RECORDS TO USE -
=-=-=

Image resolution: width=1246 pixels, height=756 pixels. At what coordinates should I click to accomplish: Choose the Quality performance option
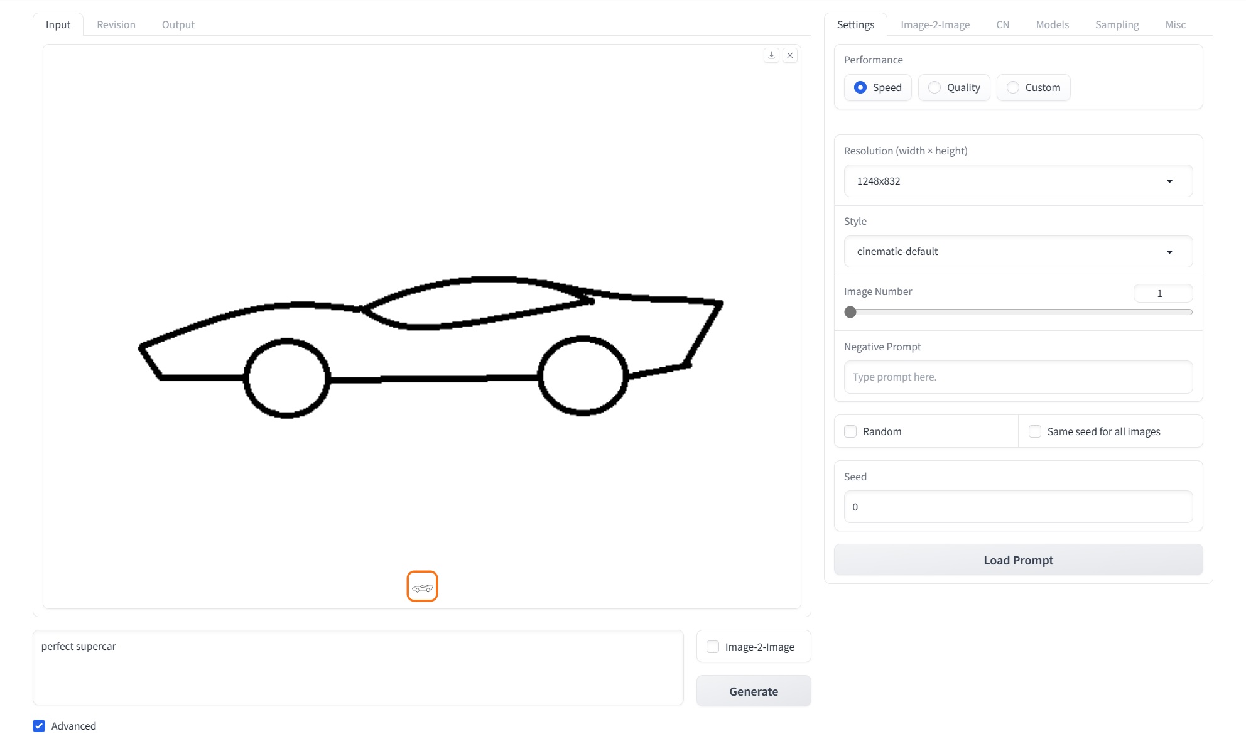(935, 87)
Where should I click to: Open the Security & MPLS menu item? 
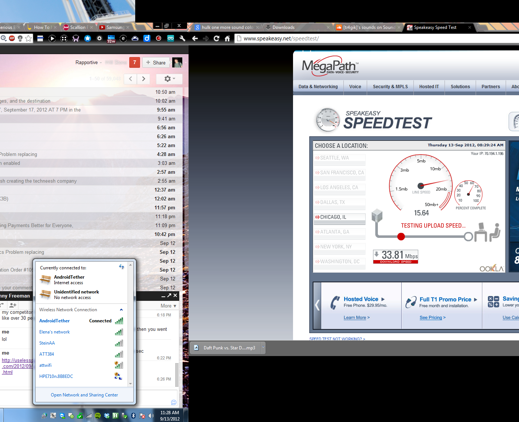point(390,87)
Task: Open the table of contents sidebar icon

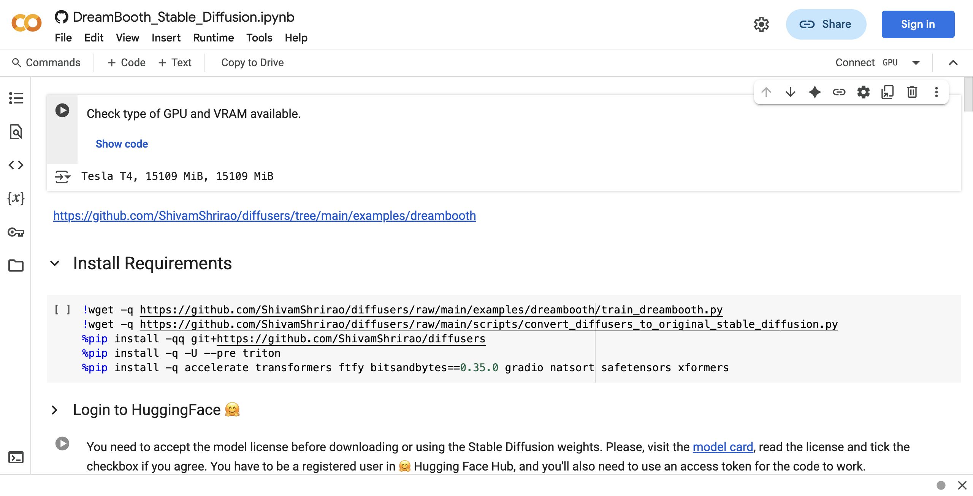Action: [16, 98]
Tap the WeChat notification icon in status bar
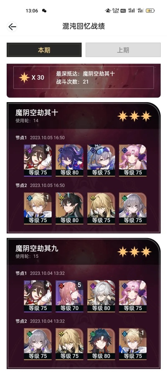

=-=-=

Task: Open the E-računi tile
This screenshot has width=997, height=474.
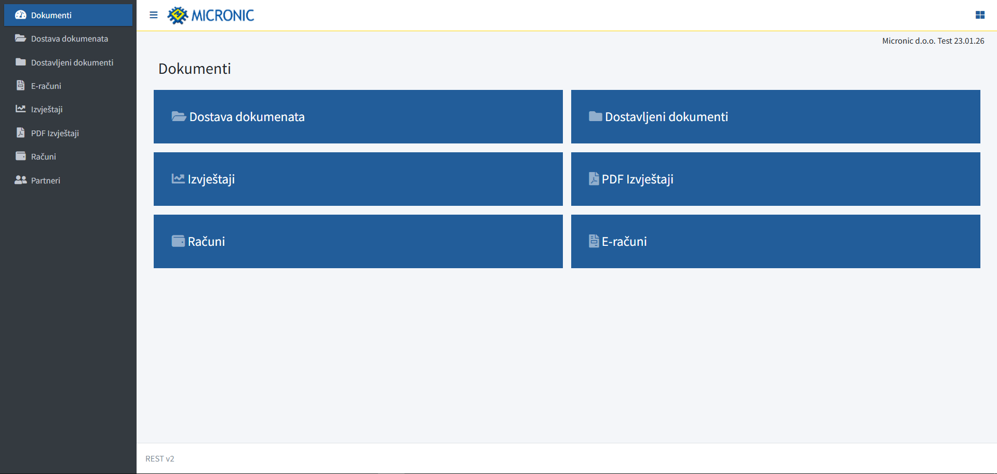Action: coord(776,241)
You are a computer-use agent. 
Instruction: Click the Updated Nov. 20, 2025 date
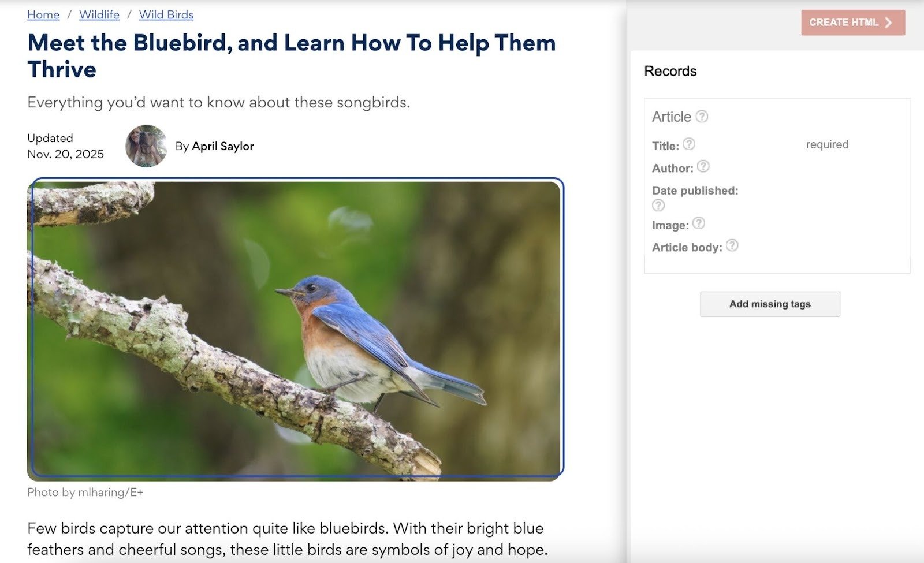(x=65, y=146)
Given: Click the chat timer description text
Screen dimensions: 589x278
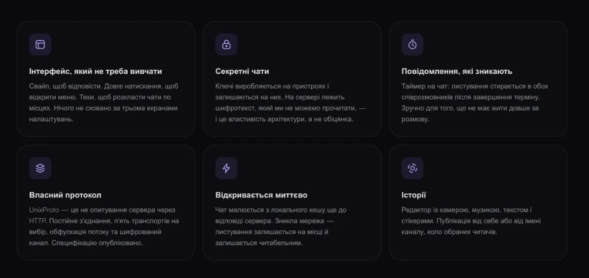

=-=-=

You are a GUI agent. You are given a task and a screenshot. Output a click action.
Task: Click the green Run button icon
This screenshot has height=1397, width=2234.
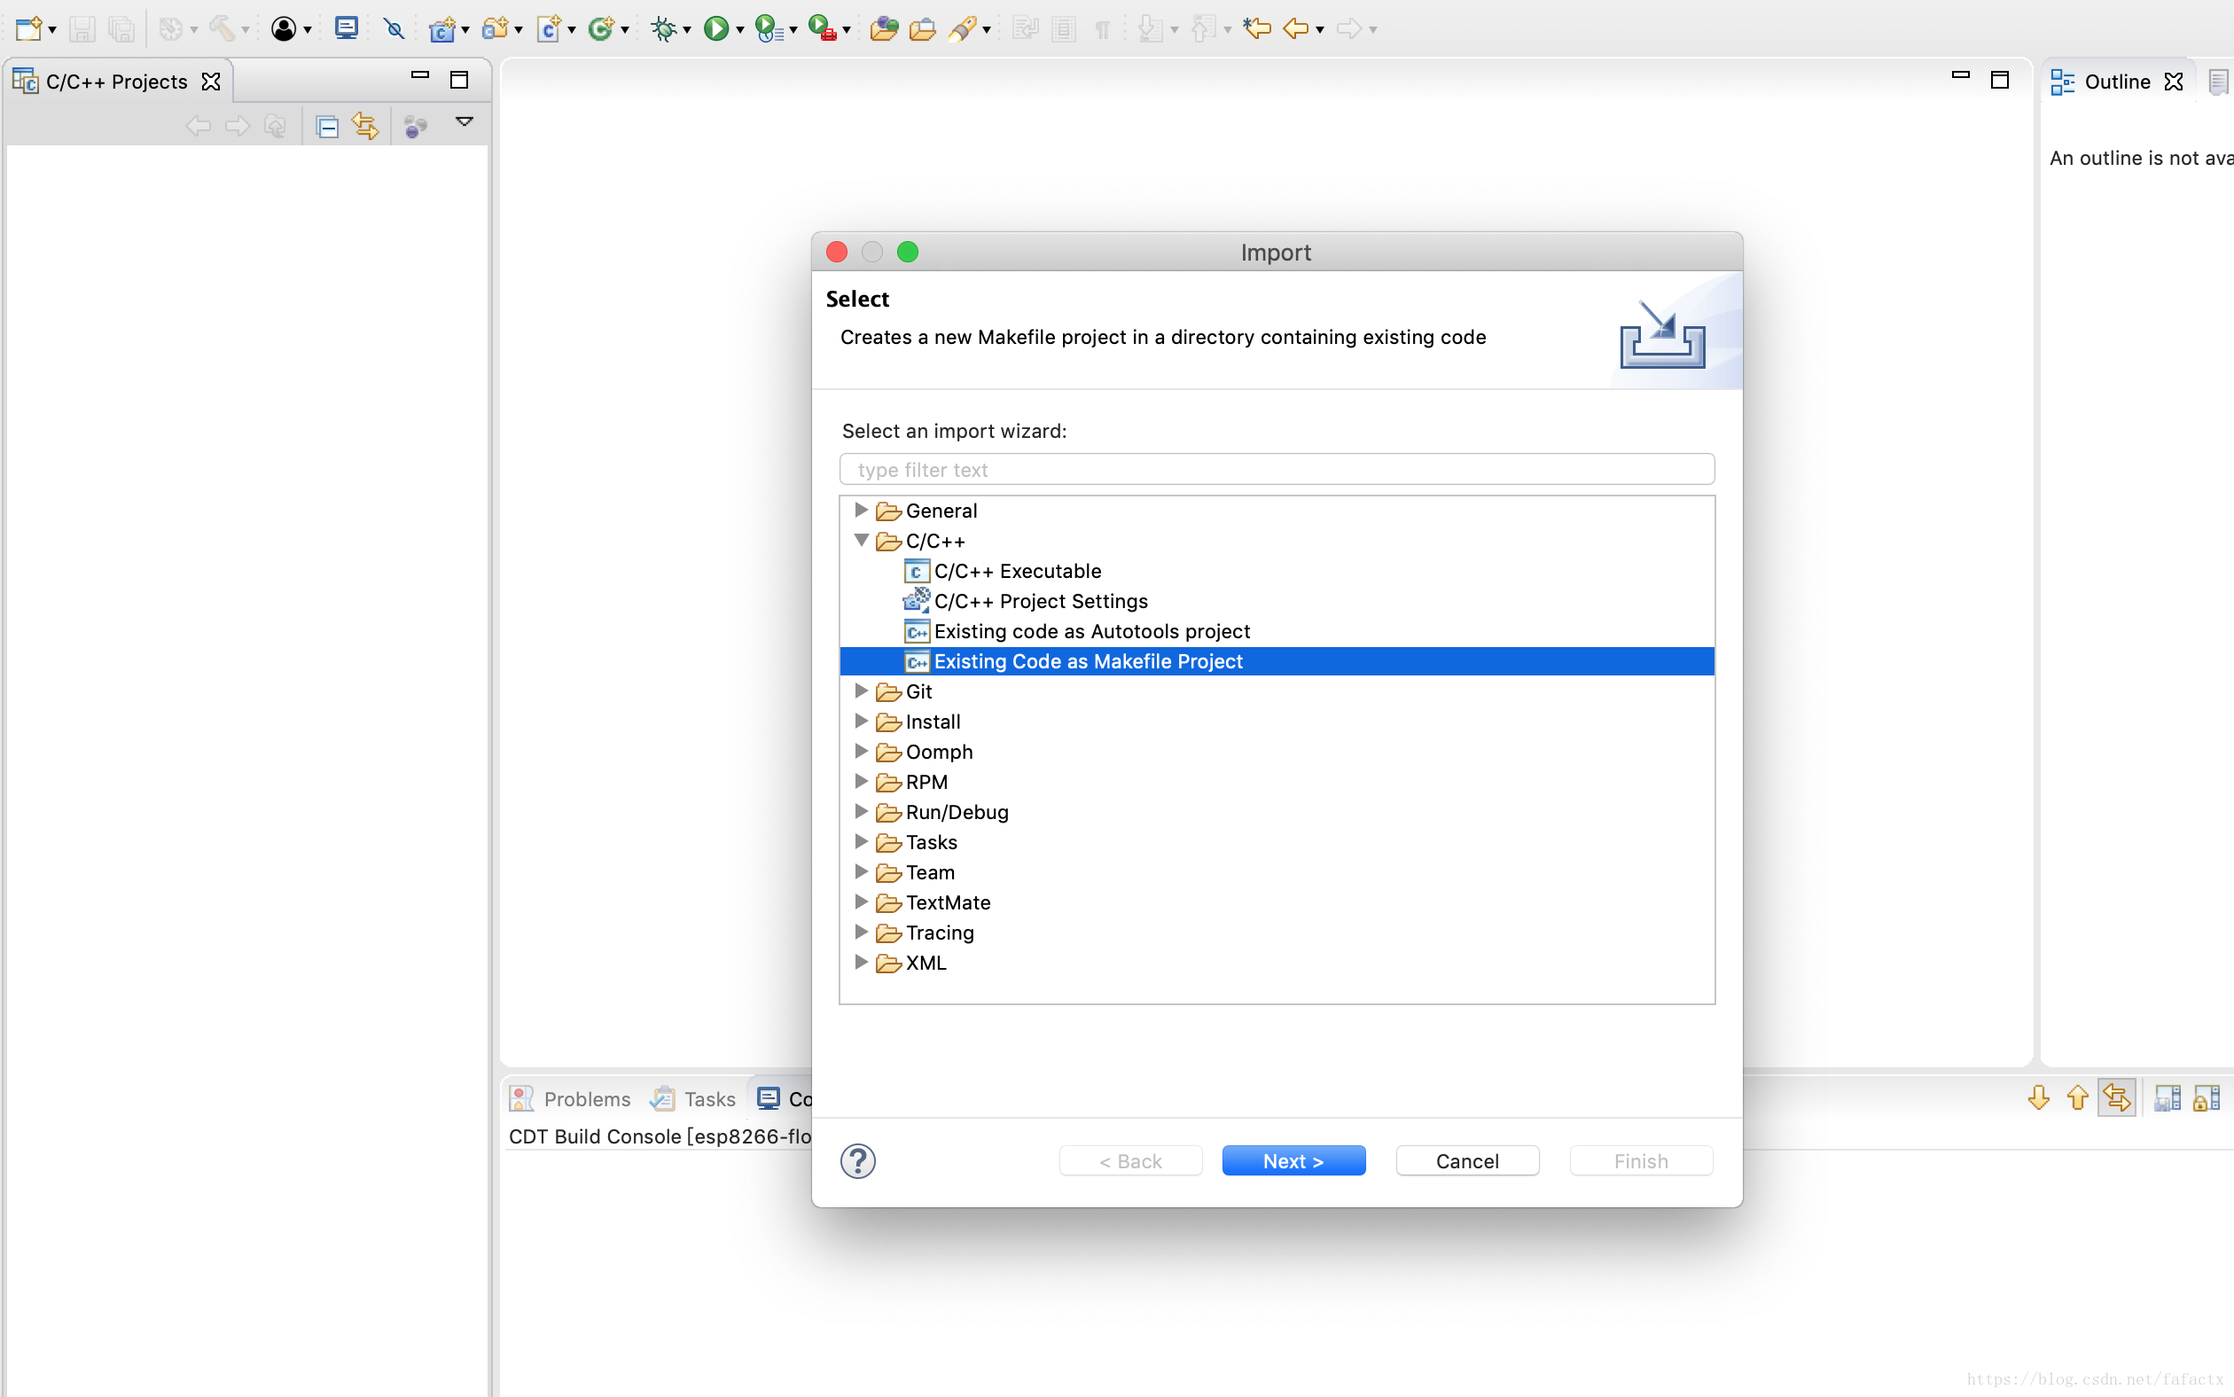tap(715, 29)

=-=-=

WORK TO BE COMPLETED - Give everything from the line containing "You are a computer-use agent." down to the line containing "Screen dimensions: 589x278" again, with "Click" replaced by "Select" and nothing else changed. Leave the pictures out of your answer.

OUTPUT OF THE TASK -
You are a computer-use agent. 
Instruction: Select the Updated Nov. 20, 2025 date
(x=65, y=146)
Given: Select the chat timer description text
Screen dimensions: 589x278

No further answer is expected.